EXCERPTED PASSAGE:
New world order

By Emily Sutherland

- Last updated on GMT

'We never deliver bill shock'
'We never deliver bill shock'

Related tags New world trading World trading company Drink Cocktail

The New World Trading Company is putting interesting drinks at the forefront of its offer as the nine-strong group marches into the UK’s city centres. Liquor sales account for 66% of the group’s sales, and Botanist’s Newcastle branch has sold a cocktail and a pint for every minute it’s been open.

From fruity and herbal combinations like the Botanist’s cherry and sage sling to the Smugglers Cove thrice spiced Martini, the NWTC is leading the way on flavour. Beer drinkers are kept happy with a vast variety of beers, all presented in an ‘Anthology of Ales’ so good-looking it’s designed to be (and regularly is) stolen.

Never over-complicate


Accessibility is a word that keeps coming up when Hill talks about the success of the NWTC’s drinks offer. Cocktail flavours are quirky without being alienating, and drink names are kept deliberately simple to help customers navigate the extensive menu. A sugar snap and mint Martini is still recognisably a Martini, served in the correct glassware.  Hill stresses that operators don’t need to over-complicate their menus to make drinks successful.

“It’s easy to get carried away and make things too complicated. Always take a deep breath, look at the drink and think: who would buy that off the list. You have to think about someone who has never been in the venue before-what are the ingredients saying to them, and are they going to buy it.

"You can come up with the best drink in the world that the bar-tenders love, the experts love and the spirit enthusiasts love, but if it’s going to represent one in every 2,000 cocktails sold, there’s no point.”

 “Our drinks are actually very straightforward-it’s about sourcing the best spirits and serving them with a great twist. We’re not trying to hide behind complicated names or confuse anyone by calling drinks something they’re not. The formula for naming them comes down to the ingredients, and the kind of drink it is-for example, the anise and strawberry Martini.

Offering something for everyone is also behind the NWTC’s unusual decision to have an equally strong cocktail list as it does beer.

“It was a gap in the market. If you just do one or the other, you exclude people. When we started, I wanted to create something for people like me, couples who go out with other couples. I want there to be something for everyone, for people who prefer to drink cocktails and for those who are happiest swigging a pint.”

STATED EXERCISE:
Answer these questions using the article on the New World Trading Company's drinks:
1. What percentage of the group's sales comes from liquor?
2. What is the name of the collection in which the beers are presented?
3. Which drink is given as an example of the formula for naming drinks?

DATASET:
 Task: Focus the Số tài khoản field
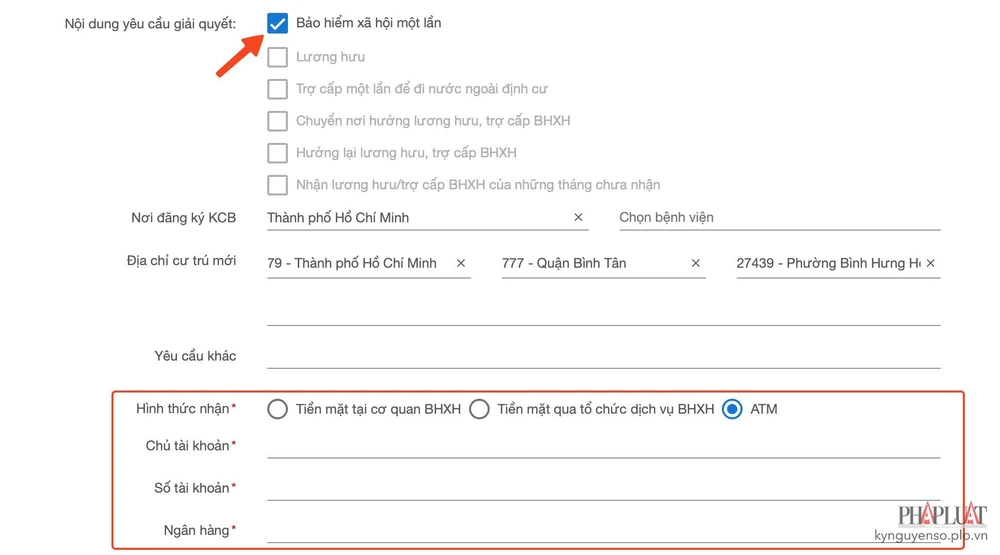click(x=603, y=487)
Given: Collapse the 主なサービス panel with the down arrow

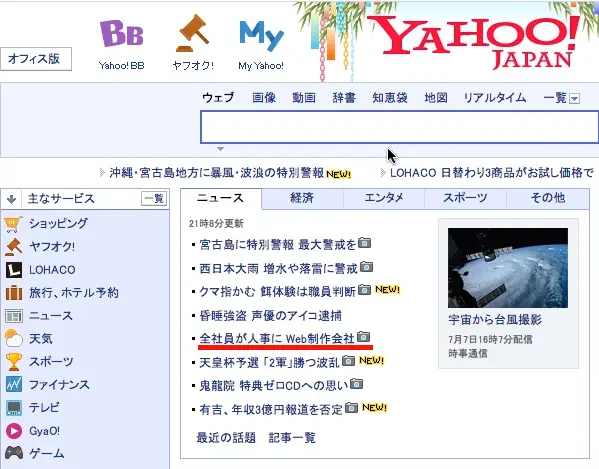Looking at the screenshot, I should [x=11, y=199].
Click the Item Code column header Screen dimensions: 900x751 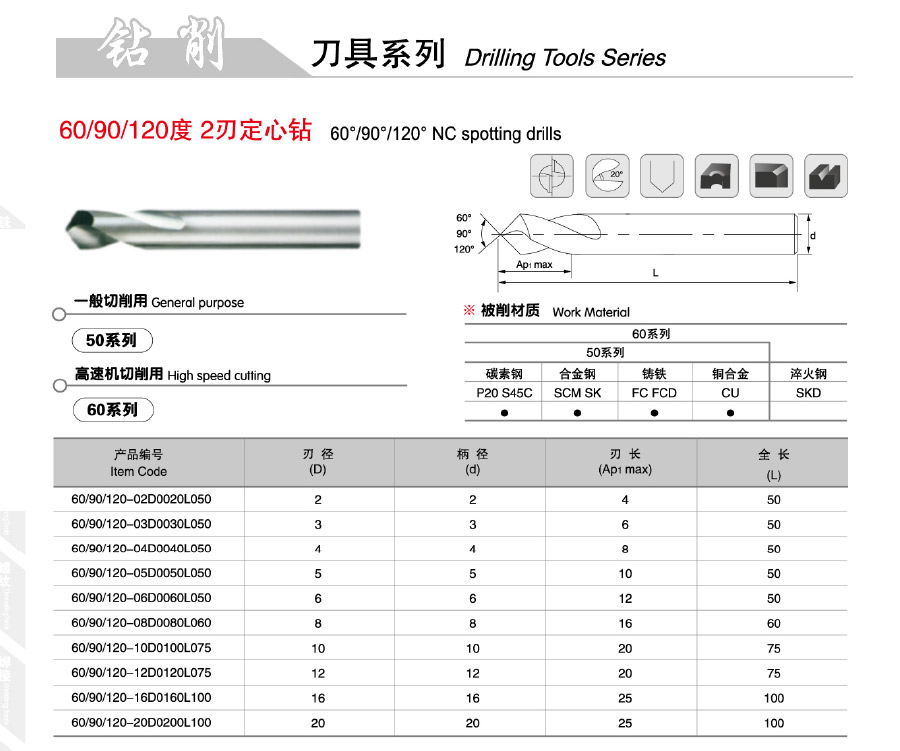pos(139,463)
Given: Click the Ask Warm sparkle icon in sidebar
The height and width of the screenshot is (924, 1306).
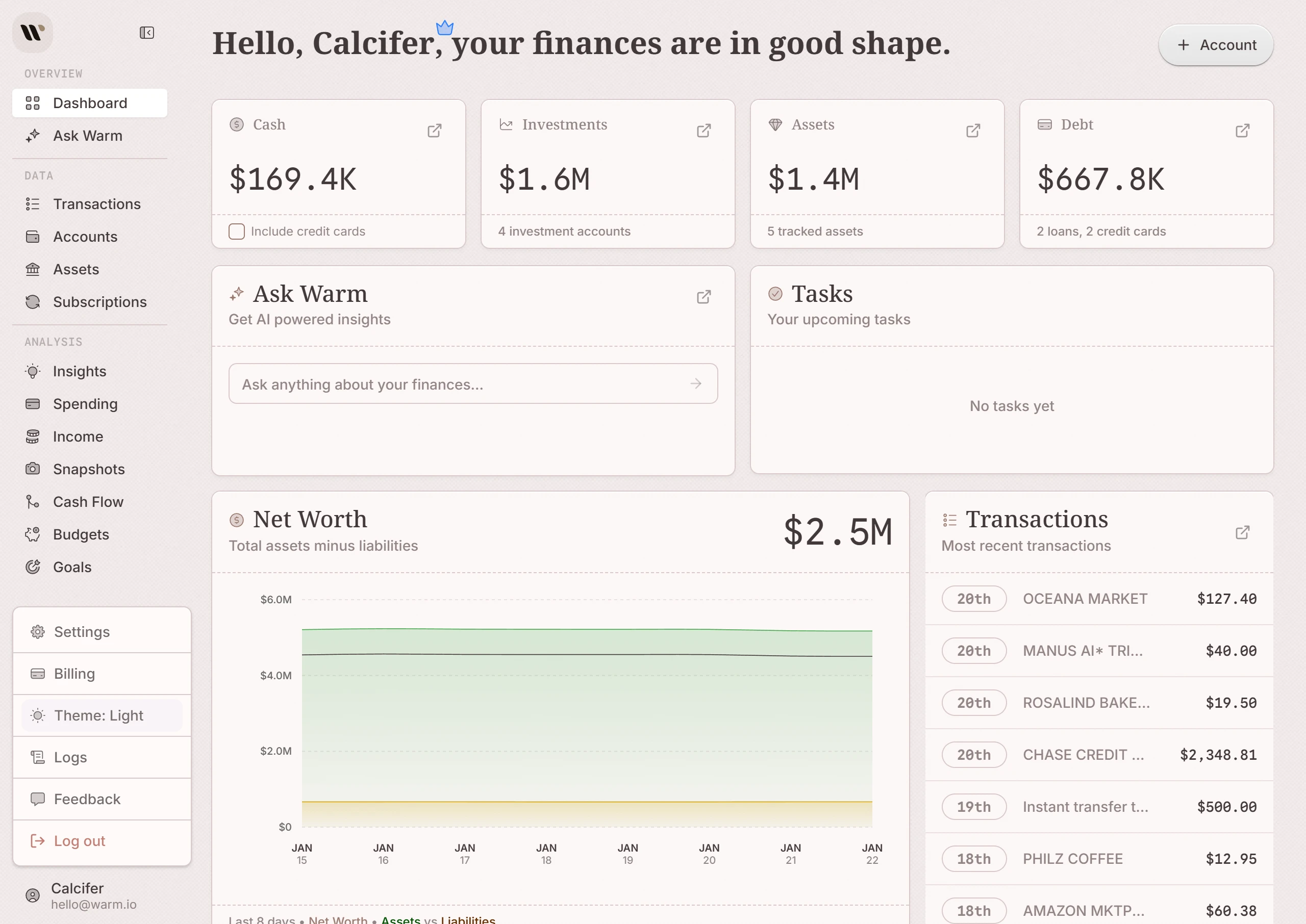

--

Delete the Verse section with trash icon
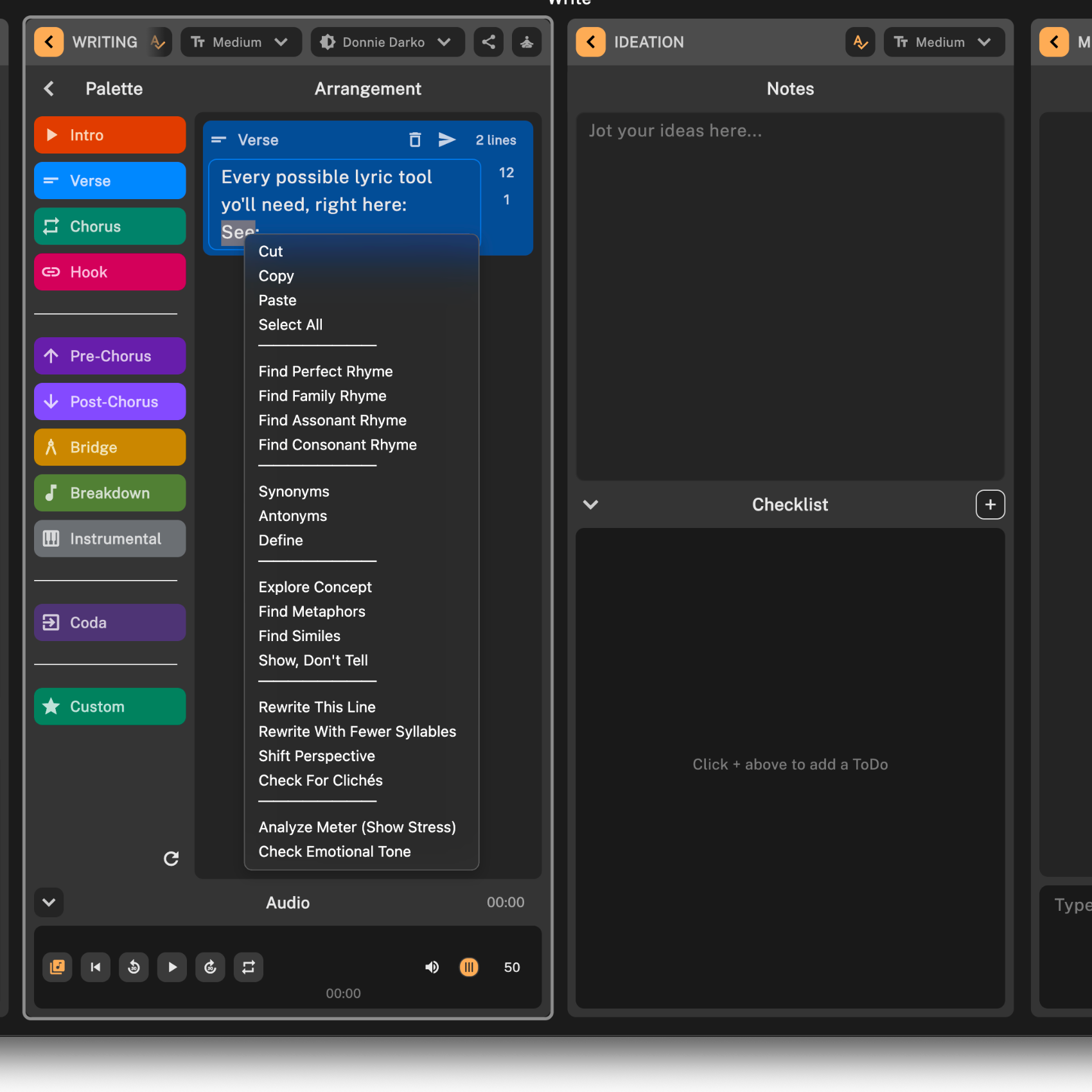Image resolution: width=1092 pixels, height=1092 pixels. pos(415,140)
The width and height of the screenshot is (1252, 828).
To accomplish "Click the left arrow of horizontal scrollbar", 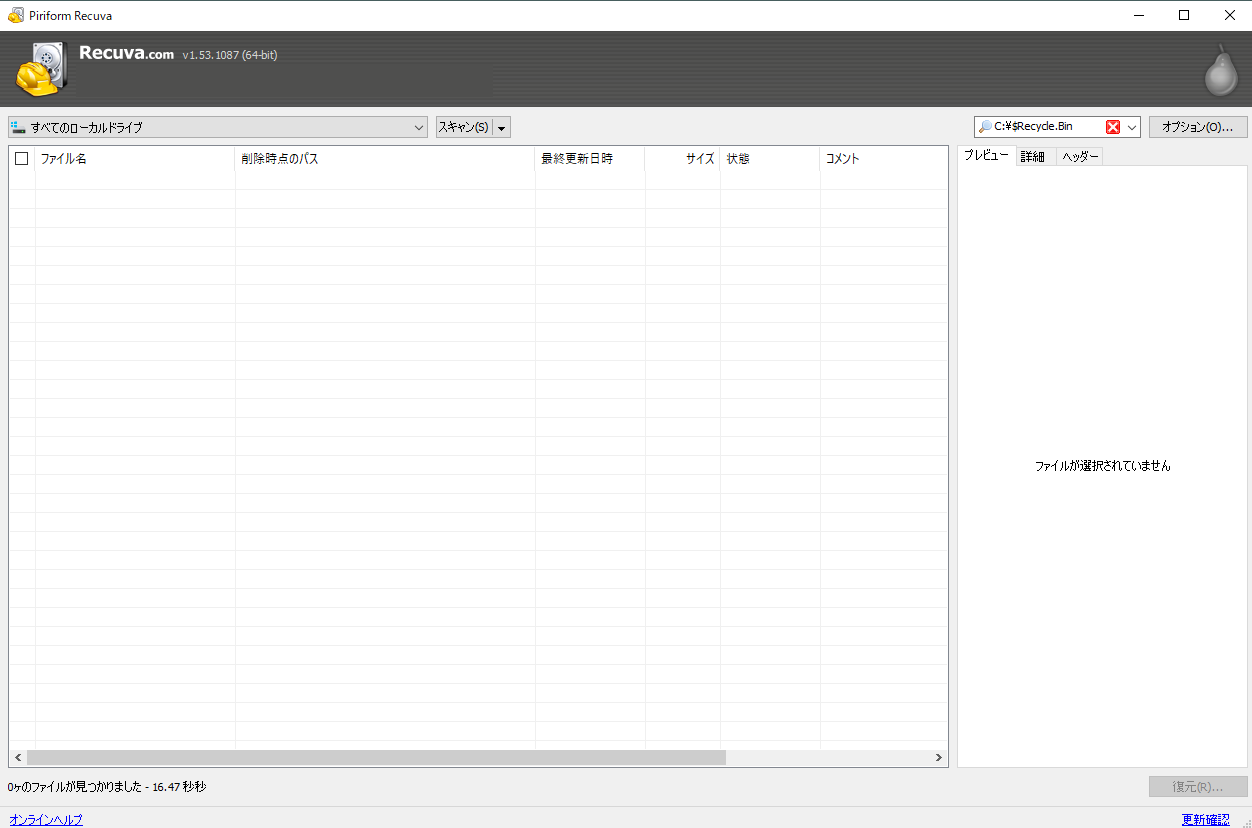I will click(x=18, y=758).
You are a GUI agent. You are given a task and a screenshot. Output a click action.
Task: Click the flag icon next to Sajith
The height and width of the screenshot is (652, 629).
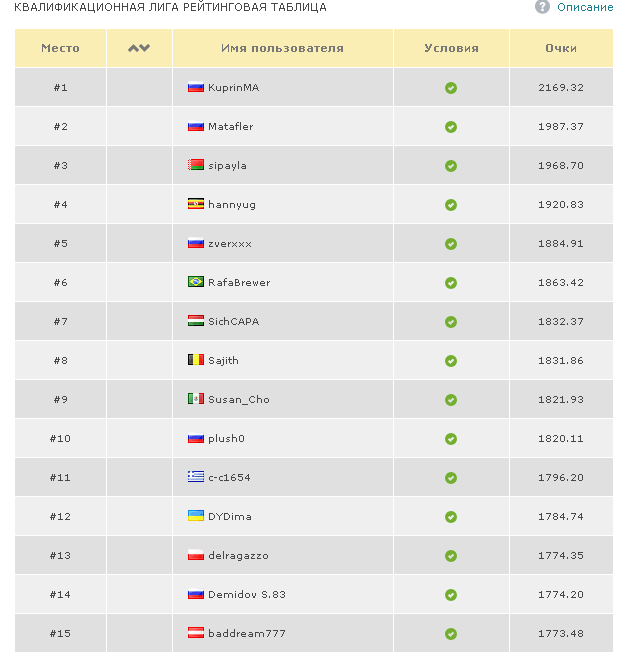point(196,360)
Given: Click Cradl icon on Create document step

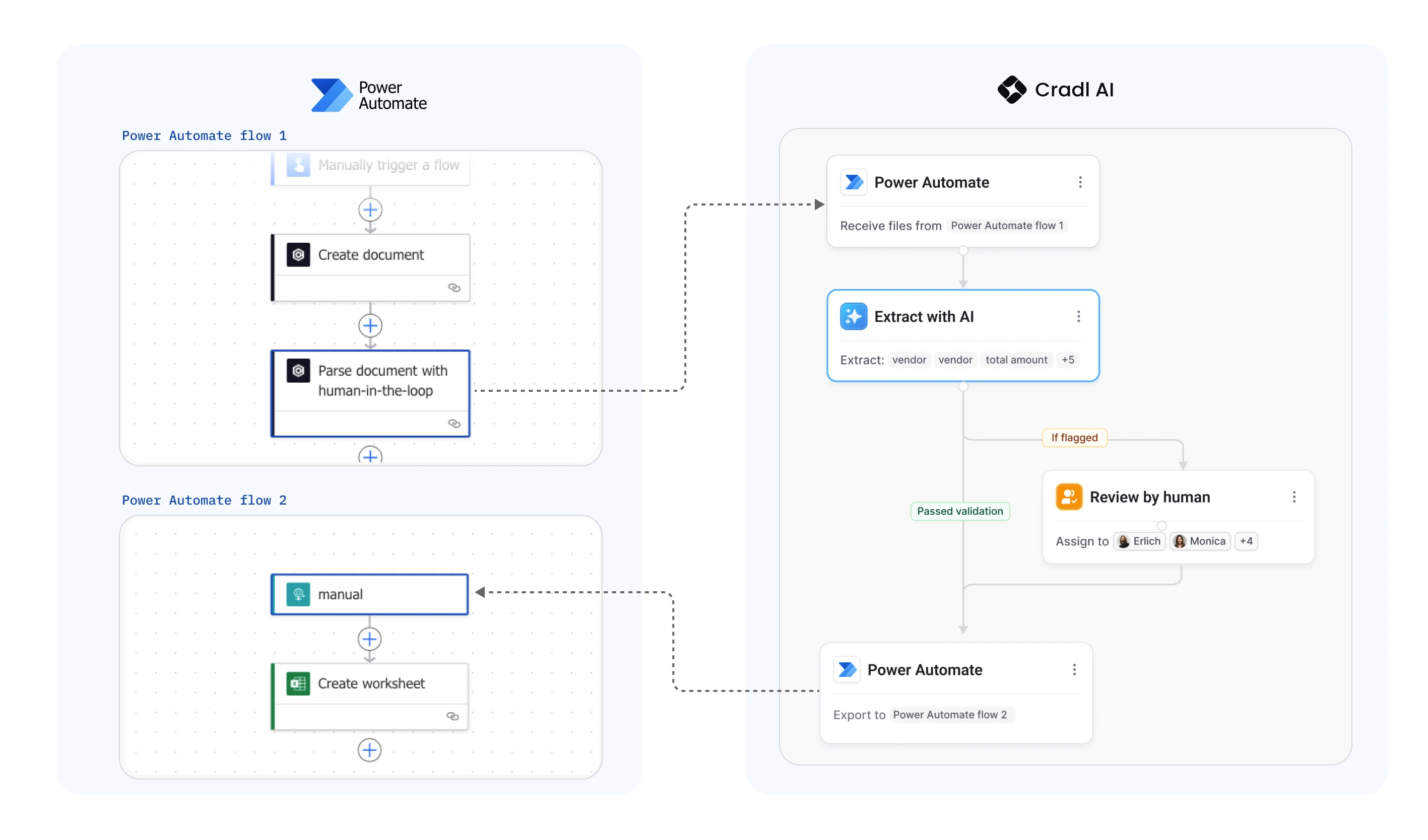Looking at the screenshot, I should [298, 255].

--

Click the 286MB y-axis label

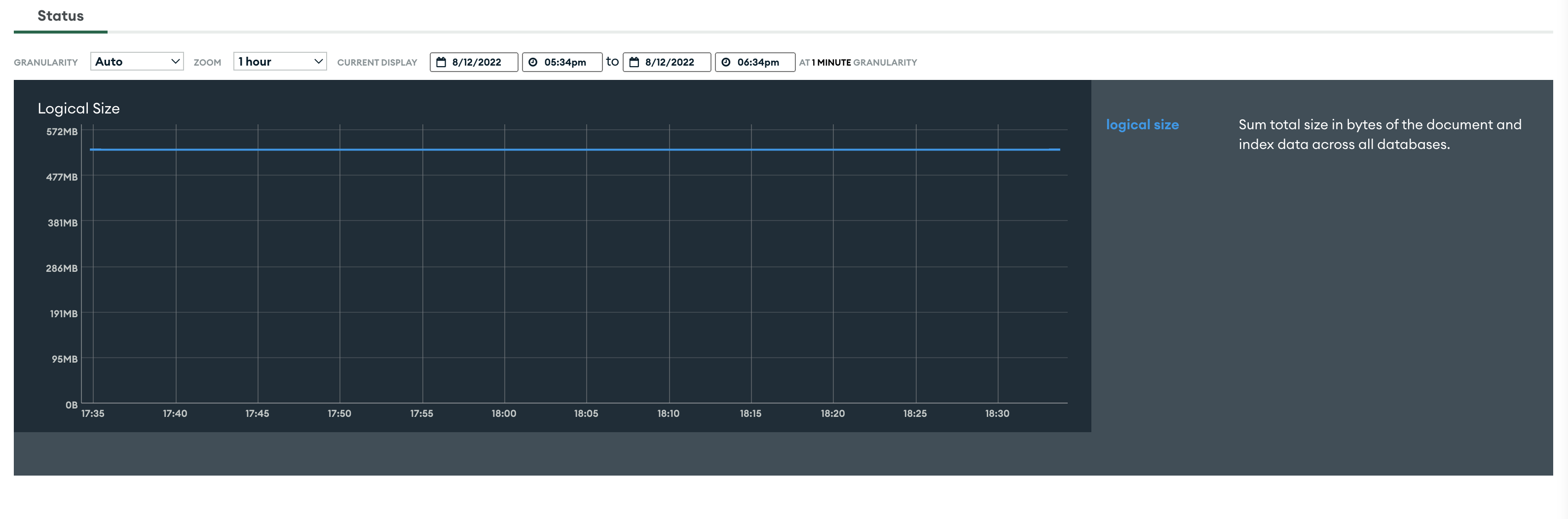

WRITTEN RESPONSE:
1. 66%
2. The 'Anthology of Ales'
3. The anise and strawberry Martini